David McAleavey’s most recent book is HUGE HAIKU (Chax Press, 2005). Over the past year his poems have appeared in Poetry Northwest, Poet Lore, Denver Quarterly, Hampden-Sydney Poetry Review, Magma Poetry, and Chiron Review, and online at DMQ Review, Rougarou, Medulla Review, Ascent, Eclectica, Innisfree, Pedestal, White Whale Review, Praxilla, Waccamaw, and elsewhere. More poems are forthcoming at Stand, Epoch, diode poetry journal, Hubbub, Connecticut Review, Limestone, Poetry East, and American Letters & Commentary, among other places. He teaches literature and creative writing at George Washington University in Washington DC.
Michele Ruby writes fiction and poetry, acts, and tap dances. As a proud Kentuckian, she also makes bourbon candy. She has an MFA from Spalding University, and teaches courses in fiction writing, linguistics, and fairy tales at Bellarmine University. Her work has appeared in Nimrod, The Louisville Review, The Los Angeles Review, The Adirondack Review (Fulton Prize finalist), Hayden’s Ferry Review and Rosebud, among many others. She is poetry co-editor of the anthology Women. Period. (Spinsters Ink, 2008). “Seuss Goose” is part of a suite of stories about people with obsessive-compulsive disorders.
Erika Seay is an MFA student at the University of Arkansas, in Fayetteville. Her work has appeared or is forthcoming in Cimarron Review, 32 Poems, and storySouth.
Christopher Shipman was a finalist for the 2010 Akron Poetry Prize and the 2010 Copperdome Prize. His poems have appeared in journals such as Carolina Quarterly, Cimarron Review, Exquisite Corpse, Fine Line, Salt Hill, and The Offending Adam, among others.
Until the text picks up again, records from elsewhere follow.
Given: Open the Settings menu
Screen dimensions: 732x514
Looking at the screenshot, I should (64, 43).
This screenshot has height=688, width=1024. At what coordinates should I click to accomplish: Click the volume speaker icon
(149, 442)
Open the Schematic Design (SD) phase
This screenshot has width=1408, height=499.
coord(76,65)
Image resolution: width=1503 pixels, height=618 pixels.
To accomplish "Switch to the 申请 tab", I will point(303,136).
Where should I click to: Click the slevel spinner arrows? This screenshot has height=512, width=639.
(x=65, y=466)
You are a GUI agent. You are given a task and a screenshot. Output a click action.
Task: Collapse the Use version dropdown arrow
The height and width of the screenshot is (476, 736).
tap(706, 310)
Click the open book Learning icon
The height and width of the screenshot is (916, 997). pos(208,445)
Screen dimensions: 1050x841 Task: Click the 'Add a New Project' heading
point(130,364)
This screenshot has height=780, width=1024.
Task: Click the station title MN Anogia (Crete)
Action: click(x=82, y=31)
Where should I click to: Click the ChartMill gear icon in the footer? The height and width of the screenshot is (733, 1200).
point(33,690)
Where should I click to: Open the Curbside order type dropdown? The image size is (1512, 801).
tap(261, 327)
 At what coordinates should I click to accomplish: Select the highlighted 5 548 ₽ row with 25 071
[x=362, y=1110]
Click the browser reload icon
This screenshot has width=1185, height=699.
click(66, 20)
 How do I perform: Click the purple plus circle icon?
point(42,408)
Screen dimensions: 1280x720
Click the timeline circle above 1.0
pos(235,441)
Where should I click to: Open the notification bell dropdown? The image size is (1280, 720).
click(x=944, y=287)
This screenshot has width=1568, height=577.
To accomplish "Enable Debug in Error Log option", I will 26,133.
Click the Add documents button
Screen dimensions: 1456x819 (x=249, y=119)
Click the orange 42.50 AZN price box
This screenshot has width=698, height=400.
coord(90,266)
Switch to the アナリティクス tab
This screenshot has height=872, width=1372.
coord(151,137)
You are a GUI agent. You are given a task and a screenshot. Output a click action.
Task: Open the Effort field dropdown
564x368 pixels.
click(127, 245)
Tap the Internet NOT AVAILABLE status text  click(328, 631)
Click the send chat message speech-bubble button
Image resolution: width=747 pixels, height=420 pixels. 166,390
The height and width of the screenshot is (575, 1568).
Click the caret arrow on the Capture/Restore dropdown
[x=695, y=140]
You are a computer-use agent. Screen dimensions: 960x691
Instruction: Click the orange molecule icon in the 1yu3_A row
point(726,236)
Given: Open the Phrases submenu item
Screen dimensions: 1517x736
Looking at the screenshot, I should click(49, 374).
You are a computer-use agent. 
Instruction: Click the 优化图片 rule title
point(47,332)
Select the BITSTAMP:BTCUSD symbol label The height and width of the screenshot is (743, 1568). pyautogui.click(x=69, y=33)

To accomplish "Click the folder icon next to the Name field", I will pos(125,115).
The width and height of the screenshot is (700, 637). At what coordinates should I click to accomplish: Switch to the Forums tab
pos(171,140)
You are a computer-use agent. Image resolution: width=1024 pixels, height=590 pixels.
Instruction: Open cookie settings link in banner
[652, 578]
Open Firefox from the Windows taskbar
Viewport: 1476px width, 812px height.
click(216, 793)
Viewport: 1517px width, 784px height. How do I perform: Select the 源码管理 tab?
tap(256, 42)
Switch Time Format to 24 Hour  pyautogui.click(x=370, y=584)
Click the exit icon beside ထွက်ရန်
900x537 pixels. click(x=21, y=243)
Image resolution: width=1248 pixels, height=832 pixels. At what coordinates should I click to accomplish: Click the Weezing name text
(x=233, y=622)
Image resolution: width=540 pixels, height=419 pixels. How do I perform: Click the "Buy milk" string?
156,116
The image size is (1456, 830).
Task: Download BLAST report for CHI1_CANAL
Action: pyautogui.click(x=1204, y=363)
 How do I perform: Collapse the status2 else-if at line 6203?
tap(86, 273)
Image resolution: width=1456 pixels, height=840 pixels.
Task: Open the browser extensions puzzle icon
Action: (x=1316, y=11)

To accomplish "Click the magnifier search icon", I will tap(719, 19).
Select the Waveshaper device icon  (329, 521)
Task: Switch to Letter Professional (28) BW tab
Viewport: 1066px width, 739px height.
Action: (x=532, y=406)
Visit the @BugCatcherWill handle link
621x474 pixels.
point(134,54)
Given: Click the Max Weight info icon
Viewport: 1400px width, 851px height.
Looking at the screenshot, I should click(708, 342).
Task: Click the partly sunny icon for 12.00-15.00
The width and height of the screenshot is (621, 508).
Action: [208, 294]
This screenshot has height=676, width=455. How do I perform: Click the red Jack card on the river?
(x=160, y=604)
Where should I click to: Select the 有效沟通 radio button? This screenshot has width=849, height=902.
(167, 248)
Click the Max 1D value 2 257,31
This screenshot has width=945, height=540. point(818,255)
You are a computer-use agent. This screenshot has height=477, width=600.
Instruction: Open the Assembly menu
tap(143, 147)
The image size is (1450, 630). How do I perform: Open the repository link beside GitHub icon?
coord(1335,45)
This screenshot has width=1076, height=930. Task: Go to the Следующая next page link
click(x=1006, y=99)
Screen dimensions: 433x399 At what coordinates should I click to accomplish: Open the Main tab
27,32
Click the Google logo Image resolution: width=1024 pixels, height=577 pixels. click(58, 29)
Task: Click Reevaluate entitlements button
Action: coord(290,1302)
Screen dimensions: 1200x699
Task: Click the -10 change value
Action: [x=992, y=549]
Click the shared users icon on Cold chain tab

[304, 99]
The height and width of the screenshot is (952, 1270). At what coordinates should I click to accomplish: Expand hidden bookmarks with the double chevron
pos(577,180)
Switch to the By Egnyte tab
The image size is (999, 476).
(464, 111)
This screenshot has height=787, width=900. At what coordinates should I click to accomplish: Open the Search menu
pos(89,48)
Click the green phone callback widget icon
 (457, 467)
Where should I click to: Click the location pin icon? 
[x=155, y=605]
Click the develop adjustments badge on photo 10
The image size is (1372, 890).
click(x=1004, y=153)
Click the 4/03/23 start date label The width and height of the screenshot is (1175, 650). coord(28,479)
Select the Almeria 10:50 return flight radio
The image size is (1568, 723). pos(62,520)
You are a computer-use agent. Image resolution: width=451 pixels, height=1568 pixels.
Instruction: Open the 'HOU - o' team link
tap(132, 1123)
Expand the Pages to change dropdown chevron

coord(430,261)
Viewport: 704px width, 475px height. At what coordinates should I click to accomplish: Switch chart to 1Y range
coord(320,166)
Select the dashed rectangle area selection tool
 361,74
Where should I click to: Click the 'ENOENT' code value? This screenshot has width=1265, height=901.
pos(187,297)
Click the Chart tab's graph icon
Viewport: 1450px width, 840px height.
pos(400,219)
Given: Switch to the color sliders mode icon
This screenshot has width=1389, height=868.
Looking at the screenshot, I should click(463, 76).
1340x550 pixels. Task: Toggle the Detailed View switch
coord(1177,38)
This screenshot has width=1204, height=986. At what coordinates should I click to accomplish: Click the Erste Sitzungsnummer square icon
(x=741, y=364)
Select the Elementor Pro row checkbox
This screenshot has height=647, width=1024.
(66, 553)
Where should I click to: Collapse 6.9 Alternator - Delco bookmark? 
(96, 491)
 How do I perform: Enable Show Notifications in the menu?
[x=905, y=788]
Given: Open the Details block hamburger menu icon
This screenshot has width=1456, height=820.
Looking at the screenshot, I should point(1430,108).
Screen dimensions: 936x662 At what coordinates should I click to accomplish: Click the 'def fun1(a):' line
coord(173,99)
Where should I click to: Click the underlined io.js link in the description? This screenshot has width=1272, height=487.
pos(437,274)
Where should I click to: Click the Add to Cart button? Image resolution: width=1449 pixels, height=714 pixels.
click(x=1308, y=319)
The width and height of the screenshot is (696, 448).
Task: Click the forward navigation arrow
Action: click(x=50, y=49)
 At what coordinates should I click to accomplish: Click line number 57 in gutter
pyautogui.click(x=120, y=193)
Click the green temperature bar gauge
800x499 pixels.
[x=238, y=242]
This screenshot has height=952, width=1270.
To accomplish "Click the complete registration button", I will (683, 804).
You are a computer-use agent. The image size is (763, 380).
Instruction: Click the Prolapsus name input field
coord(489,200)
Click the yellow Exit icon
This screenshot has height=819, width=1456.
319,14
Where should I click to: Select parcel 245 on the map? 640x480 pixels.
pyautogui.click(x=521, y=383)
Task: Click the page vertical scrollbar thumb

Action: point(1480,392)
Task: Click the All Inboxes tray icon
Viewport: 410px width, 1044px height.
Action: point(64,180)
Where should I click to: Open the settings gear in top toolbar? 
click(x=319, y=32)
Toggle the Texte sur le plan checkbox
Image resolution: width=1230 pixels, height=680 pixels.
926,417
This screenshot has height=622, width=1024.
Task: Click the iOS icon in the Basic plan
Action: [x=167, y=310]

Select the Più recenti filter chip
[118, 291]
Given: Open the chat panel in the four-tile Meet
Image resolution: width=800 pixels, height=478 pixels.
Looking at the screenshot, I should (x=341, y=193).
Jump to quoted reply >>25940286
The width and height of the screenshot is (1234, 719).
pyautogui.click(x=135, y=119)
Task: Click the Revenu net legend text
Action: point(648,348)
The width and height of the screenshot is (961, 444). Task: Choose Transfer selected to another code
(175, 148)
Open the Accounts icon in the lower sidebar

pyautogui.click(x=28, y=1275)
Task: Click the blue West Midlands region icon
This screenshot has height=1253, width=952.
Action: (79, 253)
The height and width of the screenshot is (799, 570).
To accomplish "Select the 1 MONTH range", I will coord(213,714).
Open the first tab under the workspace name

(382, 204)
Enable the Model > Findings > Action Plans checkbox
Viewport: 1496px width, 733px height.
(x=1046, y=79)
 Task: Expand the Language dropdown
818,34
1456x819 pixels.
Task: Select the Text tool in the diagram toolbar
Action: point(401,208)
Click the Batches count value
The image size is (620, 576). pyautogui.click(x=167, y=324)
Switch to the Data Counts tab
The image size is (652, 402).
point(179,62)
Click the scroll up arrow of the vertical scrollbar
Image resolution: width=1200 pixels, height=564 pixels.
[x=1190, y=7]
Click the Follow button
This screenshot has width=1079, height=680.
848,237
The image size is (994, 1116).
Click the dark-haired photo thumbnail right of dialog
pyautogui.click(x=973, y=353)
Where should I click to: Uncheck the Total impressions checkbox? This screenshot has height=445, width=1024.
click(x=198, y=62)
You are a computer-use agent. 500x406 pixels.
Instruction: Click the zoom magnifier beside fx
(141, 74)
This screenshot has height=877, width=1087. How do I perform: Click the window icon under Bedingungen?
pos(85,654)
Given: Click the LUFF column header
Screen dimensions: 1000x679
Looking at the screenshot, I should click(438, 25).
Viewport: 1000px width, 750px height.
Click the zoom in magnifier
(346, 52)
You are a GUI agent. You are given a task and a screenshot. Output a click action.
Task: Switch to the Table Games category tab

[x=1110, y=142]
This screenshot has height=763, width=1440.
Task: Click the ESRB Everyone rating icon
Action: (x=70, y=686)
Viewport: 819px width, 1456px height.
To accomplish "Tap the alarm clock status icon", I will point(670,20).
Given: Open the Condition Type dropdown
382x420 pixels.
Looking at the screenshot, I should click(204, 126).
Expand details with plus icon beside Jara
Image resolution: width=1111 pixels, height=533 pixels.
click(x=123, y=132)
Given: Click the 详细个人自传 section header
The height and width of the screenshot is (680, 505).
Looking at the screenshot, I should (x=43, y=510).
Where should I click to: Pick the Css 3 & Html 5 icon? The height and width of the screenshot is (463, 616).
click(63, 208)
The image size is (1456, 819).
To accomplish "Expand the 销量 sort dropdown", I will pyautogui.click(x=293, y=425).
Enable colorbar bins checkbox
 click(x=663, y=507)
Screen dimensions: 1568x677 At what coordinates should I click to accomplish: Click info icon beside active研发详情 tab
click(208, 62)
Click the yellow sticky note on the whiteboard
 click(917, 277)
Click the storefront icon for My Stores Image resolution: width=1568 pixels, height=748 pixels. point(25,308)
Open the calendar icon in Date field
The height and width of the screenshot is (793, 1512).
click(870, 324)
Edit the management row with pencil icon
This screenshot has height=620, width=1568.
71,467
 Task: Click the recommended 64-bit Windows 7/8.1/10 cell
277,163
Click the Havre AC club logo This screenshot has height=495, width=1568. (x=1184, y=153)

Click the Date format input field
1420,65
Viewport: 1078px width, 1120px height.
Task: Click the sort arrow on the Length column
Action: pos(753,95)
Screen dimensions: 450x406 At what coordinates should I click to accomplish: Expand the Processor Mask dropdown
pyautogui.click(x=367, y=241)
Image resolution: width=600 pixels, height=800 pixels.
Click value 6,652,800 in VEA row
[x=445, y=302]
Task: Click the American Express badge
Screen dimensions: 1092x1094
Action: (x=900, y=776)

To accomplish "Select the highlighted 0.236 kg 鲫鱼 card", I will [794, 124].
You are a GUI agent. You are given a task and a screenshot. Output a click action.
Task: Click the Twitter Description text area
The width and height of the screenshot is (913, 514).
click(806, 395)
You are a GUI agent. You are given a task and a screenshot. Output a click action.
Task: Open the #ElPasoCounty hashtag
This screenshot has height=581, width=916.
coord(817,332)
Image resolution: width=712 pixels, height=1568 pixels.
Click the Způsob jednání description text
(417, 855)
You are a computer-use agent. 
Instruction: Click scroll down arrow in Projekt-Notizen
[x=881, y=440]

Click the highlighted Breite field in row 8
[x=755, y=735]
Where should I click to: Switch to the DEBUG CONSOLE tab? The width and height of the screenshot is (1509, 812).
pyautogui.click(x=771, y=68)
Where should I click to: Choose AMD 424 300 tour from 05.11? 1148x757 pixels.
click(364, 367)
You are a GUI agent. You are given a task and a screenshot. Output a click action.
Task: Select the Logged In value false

A writer, artist, and performer, Jennifer Tamayo is slowly becoming a human being. Her manuscript, Red Missed Aches, Read Missed Aches, Red Mistakes, Read Mistakes was selected by Cathy Park Hong as the 2010 winner of Switchback Book’s Gatewood Prize and was published in June 2011. JT’s art and writing have most recently appeared or are forthcoming in Delirious Hem, Futurepost, Contrappostos, and Jacket2. She is the Managing Editor at Futurepoem and teaches art and poetry to students in Harlem. Check her out at jennifertamayo.com.
Daniel Terence Smith is an Assistant Professor of English at the University of Louisiana, Lafayette. His fiction, poetry, and book reviews have been published in The Seattle Review, The Cincinnati Review, New Orleans Review, and The Laurel Review, among others.